Records from a collection
++++++

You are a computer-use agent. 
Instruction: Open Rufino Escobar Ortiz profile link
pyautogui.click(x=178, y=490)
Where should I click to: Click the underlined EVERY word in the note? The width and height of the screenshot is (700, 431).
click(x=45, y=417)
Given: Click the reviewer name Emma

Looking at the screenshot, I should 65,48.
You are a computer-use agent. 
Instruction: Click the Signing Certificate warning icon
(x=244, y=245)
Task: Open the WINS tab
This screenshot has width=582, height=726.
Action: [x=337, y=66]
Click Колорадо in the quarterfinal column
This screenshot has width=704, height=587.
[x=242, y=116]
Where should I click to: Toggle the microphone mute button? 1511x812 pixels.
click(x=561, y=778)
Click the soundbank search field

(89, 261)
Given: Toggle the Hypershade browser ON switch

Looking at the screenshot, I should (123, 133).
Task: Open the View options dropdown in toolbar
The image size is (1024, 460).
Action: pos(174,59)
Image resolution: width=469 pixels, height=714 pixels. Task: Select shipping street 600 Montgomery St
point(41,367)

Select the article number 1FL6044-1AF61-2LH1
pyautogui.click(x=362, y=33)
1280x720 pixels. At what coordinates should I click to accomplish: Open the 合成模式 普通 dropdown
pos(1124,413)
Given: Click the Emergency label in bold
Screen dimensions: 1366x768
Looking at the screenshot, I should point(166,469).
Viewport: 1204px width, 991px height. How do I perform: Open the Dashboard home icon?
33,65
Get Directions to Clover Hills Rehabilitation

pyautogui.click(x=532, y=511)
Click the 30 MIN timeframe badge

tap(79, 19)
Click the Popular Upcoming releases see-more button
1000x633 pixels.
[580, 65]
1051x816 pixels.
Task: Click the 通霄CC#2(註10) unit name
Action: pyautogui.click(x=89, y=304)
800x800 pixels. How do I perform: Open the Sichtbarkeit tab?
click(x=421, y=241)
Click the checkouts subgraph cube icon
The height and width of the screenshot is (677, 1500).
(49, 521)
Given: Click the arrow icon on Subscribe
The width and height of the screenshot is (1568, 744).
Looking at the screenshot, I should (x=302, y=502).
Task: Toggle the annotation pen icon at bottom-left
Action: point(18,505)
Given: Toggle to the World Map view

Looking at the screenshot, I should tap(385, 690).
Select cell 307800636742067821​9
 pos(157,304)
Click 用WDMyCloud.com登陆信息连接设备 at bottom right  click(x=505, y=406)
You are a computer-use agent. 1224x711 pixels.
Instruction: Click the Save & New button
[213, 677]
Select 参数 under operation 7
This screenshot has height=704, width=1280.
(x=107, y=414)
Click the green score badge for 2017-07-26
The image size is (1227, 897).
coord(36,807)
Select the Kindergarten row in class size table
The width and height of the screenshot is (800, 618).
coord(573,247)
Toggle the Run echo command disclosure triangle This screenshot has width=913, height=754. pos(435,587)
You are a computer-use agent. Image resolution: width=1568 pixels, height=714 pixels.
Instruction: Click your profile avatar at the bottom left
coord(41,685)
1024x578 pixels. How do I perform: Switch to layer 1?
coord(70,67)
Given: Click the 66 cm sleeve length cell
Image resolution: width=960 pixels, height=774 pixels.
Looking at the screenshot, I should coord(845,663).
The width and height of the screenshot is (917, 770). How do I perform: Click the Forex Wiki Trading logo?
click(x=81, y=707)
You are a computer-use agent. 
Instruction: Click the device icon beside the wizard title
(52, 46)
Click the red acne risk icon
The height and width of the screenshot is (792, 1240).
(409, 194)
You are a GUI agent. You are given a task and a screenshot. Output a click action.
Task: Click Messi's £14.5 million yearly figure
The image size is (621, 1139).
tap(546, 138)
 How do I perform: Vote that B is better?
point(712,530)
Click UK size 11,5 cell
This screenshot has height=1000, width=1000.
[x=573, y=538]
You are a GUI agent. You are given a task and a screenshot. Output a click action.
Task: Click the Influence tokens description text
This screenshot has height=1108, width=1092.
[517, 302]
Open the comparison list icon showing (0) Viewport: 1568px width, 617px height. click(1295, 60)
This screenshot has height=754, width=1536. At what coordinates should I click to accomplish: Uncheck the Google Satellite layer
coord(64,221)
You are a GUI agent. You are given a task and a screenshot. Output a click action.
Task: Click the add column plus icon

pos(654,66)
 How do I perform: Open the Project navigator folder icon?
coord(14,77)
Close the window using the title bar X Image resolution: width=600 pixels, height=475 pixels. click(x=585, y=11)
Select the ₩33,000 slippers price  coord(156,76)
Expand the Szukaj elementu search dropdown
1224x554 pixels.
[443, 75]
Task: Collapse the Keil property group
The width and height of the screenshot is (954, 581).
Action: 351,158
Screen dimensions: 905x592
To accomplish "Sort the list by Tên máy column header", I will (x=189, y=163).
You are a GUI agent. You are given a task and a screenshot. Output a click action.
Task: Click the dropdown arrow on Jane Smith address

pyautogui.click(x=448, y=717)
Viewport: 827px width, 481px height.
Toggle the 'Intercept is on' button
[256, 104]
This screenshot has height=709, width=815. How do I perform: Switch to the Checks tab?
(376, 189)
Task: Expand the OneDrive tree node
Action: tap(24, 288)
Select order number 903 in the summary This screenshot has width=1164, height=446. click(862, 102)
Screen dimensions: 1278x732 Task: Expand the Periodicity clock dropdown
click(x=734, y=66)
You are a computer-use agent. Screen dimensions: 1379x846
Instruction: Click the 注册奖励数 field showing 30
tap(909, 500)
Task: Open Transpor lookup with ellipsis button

++++++

■ TASK DETAILS:
Would you filter the records and copy out each line containing "list"?

■ RESPONSE AREA:
Open the comparison list icon showing (0) Viewport: 1568px width, 617px height. click(1295, 60)
To accomplish "Sort the list by Tên máy column header", I will (x=189, y=163).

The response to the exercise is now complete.